MEXICO CITY (AP) — Government and Venezuelan opposition representatives on Friday continued a dialogue aimed at finding a common path out of their country’s political standoff.

The groups met in Mexico City two weeks after signing a memorandum of understanding that marked the start of the negotiations. The delegates of President Nicolás Maduro and the opposition, led by Juan Guaidó, were expected to debate issues such as conditions for elections and the lifting of foreign economic sanctions imposed on the government.

Last month’s release from prison of opposition leader Freddy Guevara, as well as the opposition coalition’s announcement this week that it would participate in upcoming regional elections, were seen by both sides as the first results of the process, which is expected to last at least six months.

Maduro indicated this week that his delegation will demand the lifting of the economic sanctions imposed on his government more than three years ago by the U.S. and other countries and the freeing of some of Venezuela’s assets abroad.

He said his delegates will present a plan containing everything needed for Venezuela’s economic recovery, as well as restoring his government’s access to gold reserves held at the Bank of England and ending sanctions against the state oil company.

But the decision to end economic sanctions is in the hands of foreign governments — notably the United States — not those at the table in Mexico City.

U.S. Department of State spokesman Ned Price last month said that Maduro “can create a path toward sanctions relief by allowing Venezuelans to participate in free and fair presidential, parliamentary and local elections that should have taken place long ago.”

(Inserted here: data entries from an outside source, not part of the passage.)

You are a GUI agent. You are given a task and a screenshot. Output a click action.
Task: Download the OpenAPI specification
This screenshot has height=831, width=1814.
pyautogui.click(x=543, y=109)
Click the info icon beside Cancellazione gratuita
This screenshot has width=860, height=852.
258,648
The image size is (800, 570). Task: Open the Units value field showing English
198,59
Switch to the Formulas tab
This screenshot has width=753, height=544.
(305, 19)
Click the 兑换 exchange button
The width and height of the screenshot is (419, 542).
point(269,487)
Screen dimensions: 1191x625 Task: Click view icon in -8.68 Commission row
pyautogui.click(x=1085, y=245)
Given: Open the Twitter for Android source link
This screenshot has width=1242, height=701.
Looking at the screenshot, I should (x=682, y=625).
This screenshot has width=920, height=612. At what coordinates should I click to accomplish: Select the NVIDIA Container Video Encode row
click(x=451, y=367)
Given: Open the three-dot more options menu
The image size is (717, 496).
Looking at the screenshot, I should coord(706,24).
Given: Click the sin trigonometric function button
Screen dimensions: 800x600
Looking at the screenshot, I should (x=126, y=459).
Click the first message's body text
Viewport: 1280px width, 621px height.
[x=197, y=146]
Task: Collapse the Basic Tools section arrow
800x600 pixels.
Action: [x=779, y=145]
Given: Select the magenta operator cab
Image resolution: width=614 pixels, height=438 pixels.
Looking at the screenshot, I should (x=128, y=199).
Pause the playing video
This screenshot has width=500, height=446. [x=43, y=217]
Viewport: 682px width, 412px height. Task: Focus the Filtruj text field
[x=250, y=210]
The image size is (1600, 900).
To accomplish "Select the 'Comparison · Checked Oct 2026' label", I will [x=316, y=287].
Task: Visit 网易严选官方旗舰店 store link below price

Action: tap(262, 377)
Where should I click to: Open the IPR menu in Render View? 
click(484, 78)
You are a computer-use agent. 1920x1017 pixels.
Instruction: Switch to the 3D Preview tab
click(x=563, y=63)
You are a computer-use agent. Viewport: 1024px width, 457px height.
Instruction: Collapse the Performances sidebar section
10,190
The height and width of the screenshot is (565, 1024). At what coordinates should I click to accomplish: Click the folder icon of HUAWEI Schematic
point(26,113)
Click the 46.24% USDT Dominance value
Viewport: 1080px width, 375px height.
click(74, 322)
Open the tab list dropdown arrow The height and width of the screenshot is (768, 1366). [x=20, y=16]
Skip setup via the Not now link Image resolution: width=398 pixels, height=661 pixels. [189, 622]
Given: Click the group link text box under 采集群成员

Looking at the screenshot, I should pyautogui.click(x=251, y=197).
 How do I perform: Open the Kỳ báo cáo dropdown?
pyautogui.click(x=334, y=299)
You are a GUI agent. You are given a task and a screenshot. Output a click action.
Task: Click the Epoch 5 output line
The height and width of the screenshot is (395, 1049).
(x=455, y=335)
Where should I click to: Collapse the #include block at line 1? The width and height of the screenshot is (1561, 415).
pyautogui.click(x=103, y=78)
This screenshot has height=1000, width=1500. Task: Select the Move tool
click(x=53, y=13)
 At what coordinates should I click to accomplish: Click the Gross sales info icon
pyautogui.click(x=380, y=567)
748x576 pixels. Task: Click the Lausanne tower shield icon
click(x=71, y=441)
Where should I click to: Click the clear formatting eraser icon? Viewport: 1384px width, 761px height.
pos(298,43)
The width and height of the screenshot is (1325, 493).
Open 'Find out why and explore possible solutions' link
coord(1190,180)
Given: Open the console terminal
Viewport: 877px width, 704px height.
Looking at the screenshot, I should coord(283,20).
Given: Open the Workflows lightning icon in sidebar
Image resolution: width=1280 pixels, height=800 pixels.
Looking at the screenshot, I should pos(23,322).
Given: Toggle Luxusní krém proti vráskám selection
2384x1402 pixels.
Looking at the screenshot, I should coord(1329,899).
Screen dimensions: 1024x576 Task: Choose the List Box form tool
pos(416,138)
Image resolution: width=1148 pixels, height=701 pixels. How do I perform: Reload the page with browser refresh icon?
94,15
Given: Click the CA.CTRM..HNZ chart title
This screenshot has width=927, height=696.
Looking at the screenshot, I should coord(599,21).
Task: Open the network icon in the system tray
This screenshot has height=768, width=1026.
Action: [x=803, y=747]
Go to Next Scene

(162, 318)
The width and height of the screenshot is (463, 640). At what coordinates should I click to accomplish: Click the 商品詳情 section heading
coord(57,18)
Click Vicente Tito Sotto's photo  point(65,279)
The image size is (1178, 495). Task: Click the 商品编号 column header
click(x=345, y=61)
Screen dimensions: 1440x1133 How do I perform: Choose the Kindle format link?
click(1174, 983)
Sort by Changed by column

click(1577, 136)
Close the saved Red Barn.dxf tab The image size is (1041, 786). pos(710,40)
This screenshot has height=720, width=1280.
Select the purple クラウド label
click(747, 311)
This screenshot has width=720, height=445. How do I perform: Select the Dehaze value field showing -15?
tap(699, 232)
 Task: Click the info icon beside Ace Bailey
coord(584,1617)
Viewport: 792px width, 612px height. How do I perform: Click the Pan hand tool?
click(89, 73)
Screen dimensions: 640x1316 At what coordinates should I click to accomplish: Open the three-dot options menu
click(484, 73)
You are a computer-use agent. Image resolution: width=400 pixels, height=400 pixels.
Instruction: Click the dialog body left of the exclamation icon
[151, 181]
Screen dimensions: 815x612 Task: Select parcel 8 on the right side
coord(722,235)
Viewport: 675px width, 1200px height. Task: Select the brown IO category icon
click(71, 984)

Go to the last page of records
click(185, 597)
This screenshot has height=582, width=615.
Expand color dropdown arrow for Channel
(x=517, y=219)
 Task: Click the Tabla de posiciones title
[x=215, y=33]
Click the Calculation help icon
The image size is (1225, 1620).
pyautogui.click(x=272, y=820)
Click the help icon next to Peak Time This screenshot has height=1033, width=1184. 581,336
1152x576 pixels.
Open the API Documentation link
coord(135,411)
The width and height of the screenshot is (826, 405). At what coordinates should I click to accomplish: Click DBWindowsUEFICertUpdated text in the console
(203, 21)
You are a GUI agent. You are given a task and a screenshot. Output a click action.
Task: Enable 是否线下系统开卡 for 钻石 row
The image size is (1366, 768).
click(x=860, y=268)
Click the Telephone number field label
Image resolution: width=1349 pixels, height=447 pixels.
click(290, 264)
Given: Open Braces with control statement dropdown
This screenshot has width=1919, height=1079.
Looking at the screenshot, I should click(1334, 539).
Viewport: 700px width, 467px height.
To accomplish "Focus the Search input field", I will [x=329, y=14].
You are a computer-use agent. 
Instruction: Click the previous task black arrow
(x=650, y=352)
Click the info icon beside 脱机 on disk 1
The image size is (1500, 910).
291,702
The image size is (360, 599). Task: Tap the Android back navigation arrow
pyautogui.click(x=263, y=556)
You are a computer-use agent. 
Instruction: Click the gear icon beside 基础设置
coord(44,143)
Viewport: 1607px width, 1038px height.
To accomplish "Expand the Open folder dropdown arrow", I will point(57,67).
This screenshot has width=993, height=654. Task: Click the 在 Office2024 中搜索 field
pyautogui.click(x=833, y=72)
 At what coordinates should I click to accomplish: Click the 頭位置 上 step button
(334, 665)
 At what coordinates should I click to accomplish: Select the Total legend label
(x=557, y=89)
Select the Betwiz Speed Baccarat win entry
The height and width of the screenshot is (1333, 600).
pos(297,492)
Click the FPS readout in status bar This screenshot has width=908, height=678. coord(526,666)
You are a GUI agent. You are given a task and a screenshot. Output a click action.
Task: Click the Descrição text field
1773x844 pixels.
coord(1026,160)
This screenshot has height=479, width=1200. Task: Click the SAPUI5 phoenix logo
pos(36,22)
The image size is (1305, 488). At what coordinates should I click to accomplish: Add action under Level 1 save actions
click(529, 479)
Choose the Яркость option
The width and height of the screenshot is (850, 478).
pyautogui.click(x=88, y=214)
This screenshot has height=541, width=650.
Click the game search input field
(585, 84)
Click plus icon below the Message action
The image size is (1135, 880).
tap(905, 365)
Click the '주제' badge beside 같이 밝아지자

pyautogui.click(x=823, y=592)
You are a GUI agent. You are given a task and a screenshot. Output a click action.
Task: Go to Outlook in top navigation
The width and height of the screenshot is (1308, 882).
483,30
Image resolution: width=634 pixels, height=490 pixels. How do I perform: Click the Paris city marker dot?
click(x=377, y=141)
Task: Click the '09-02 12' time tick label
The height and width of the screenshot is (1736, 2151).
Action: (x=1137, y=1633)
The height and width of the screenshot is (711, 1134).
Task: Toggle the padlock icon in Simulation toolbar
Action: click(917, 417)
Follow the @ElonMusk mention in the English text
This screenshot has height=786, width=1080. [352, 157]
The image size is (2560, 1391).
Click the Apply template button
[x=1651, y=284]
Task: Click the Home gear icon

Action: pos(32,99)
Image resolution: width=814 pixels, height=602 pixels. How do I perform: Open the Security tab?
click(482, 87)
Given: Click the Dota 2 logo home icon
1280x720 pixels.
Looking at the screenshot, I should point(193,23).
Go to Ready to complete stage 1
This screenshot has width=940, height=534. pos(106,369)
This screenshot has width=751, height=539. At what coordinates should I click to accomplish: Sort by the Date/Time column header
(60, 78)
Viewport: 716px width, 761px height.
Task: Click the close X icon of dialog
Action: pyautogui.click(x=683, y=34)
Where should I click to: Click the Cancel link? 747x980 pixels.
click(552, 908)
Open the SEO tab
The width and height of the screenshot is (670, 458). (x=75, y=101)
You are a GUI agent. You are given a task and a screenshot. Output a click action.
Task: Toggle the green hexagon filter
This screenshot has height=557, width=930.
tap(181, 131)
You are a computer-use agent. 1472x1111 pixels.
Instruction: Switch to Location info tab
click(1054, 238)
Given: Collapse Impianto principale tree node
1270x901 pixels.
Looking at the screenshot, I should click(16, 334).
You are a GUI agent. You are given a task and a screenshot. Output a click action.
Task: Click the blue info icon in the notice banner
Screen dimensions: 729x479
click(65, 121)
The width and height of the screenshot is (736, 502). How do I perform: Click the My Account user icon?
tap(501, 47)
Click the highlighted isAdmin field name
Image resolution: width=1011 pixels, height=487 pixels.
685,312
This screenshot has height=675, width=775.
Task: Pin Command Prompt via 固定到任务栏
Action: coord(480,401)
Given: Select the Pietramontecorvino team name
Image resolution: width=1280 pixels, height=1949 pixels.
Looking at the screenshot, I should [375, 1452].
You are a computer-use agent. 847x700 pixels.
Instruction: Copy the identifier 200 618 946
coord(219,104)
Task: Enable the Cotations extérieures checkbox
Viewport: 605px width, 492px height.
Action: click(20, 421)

The U.S. and other countries withdrew recognition of Maduro after accusing him of rigging his most recent reelection as president. In his place, they recognized Guaidó, who was head of the then-opposition-dominated congress.

Millions of Venezuelans live in poverty, facing low wages, high food prices and the world’s worst inflation rate. The food assistance agency of the United Nations has estimated that one of every three Venezuelans is struggling to consume enough daily calories.

The country’s political, social and economic crises, entangled with plummeting oil production and prices, have continued to deepen with the pandemic.

The U.S. government eased a sanction in July so that people can eventually regain access to propane rather than cooking on coal or wood stoves. The decision was seen as a good-faith gesture to promote dialogue.

Before the start of the new phase of the talks Friday, Guaidó demanded guarantees from the Venezuelan leader of free and fair elections.

“We must and we will take action to save Venezuela,” he said in a message posted on social media.

But the opposition is much weaker than it was in failed negotiation attempts of recent years. Fewer than 10 of the more than 60 nations that once recognized Guaido’s self-proclaimed government still maintain that recognition, according to a report last month by the Wilson Center.

The memorandum of understanding signed Aug. 13 includes an agenda that includes a schedule for elections that would include observers, the lifting of sanctions, political and social coexistence, the renunciation of violence, reparation for victims of violence and protection of the economy and the population.

Norwegian diplomats are guiding the discussions.

The organization Human Rights Watch this week urged the opposition and government to adopt measures to restore respect for human rights and allow free elections.

“Venezuela is facing a devastating human rights and humanitarian emergency that should be front and center in any political negotiation,” the organization’s director for the Americas, José Miguel Vivanco, said in a statement. “For this type of negotiation to be a success, it needs to include tangible results that will restore the rule of law and the exercise of fundamental rights in Venezuela, including ending censorship and repression, freeing political prisoners, and allowing apolitical humanitarian aid into the country.”